Gestational diabetes mellitus

Gestational diabetes is defined as any degree of glucose intolerance with onset or first recognition during pregnancy. GDM often precedes a diagnosis of T2DM, occasionally it is a new presentation of T1DM. Management includes a combination of diet, metformin and insulin therapy.

Diet

Dietary management is the first line of management in all cases of GDM and for some will be all that is required to maintain satisfactory glycaemia throughout pregnancy.

Dietary management should be aimed at the avoidance of refined sugars and saturated animal fats and in women who are overweight or obese at conception should also aim for a caloric restriction of 25 Kcal/kg/day.

Dietetic referral is mandatory in all cases and regular dietetic review should be a routine part of ongoing care.

Exercise

Unrealistic targets should not be set. Any increase in routine physical activity will be beneficial.

For many people, half-an-hour walking each day on most days of the week will represent a significant increase in their physical activity and will have tangible benefits in terms of reduction in weight and increase in general well being.

Smoking cessation

The potential benefits of smoking cessation should be promoted very strongly and patients should be offered professional help with smoking cessation which may take the form of group support or one to one counselling.

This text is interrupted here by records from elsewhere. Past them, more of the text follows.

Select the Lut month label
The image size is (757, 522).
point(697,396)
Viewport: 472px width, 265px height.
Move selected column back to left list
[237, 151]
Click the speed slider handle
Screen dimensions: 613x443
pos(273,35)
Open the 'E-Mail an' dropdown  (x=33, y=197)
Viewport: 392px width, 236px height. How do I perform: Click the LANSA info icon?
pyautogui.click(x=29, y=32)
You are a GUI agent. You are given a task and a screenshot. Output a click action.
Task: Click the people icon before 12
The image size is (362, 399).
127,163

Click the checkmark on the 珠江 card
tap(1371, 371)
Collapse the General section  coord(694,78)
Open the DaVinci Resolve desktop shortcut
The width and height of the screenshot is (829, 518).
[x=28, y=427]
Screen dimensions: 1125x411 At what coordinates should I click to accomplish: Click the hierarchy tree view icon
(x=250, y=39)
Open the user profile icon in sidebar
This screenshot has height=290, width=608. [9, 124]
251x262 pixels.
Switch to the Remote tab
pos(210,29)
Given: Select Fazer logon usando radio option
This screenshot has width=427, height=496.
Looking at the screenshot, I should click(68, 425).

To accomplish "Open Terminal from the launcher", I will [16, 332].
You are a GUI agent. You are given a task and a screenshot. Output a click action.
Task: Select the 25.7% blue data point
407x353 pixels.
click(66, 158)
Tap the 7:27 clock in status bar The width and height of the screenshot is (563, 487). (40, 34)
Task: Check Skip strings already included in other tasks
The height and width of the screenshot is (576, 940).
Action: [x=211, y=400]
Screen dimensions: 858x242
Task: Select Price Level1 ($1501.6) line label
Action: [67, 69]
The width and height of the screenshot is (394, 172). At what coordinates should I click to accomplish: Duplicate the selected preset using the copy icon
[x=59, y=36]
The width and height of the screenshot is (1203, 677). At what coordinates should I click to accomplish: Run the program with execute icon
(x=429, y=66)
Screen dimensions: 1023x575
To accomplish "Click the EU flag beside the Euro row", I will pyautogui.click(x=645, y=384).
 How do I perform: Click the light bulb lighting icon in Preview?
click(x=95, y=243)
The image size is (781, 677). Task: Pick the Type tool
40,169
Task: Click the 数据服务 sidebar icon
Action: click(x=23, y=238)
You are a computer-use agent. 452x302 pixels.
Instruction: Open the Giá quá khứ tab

Smoking cessation will also have huge benefits for foetal health.

Glycaemic targets

Pregnant women with GDM may need to test capillary blood sugar levels up to seven times per day, before and one hour after each meal and before bed time.

Ideal glycaemic targets are blood sugar 4-5.9 mmol/L pre-prandial and less than 8 mmol/L one hour post prandial.

These targets are difficult to consistently achieve and in some women will lead to an unacceptable incidence of hypoglycaemia, in which case individualised targets should be agreed with the patient.

Many centres will check HbA1c periodically during pregnancy but recent guidance in the UK from the NICE actually advises against routine use of HbA1c in the second and third trimester.

Oral hypoglycaemics

Sulphonylureas

The sulphonylureas were formerly considered to be contraindicated in GDM.

They are now being used in some centres, although they are not licensed for this indication.

Thiazoledinediones ('glitazones')

The glitazones are contraindicated in GDM.

Metformin

Although not licensed for this indication, metformin therapy is increasingly used in GDM. If it is to be used, it should be started after failure to achieve satisfactory glucose control after a trial of optimal dietary management.

Metformin should be started at a dose of 500mg twice a day and progressively titrated up to a maximum of 2-2.5 g/day in 500mg increments.

Even when dietary management is adequate on its own to achieve good glycaemic control at first, as the pregnancy progresses glycaemic targets will be exceeded and metformin may be required.

Metformin (or insulin) therapy should also be initiated even in the presence of apparently adequate glycaemia if the foetus is becoming macrosomic.

Insulin therapy

Insulin therapy is still the mainstay of treatment of GDM. If it is not possible to achieve adequate glycaemia with metformin alone, or if the patient is metformin intolerant, or if the foetus is becoming macrosomic despite optimal metformin therapy then insulin should be initiated.

At first this will often be in the form of prandial insulin only taken with the main meal of the day and titrated to achieve a one hour post prandial blood glucose of less than 8 mmol/L. As pregnancy progresses it will often be necessary to add additional doses of insulin with the other meals and ultimately to add a basal insulin to control pre-prandial blood sugar levels such that the patient is on a full basal-bolus regimen.

The prandial insulin can be in the form of soluble human insulin such as Humulin-S or may be a rapid-acting analogue such as Insulin Lyspro (Humalog). The basal insulin is usually a human-sequence isophane insulin such as Humulin-I. Long acting analogues such as insulin detemir (Levemir) are sometimes used.

An alternative to this stepwise progression to a basal bolus regimen is to commence insulin treatment directly with a twice daily biphasic insulin such as Humulin M3.

Intrapartum care

The capillary blood sugar level should be monitored hourly during labour and if it falls outside the 4-7 mmol/L range then intravenous insulin and glucose infusions should be started. These can normally be stopped shortly after delivery.

The blood sugar should continue to be monitored but will often fall back in to the normal range without additional treatment.

The patient should then be offered a fasting blood glucose test or an OGTT at the six week post natal check and a fasting blood glucose annually thereafter to test for development of T2DM.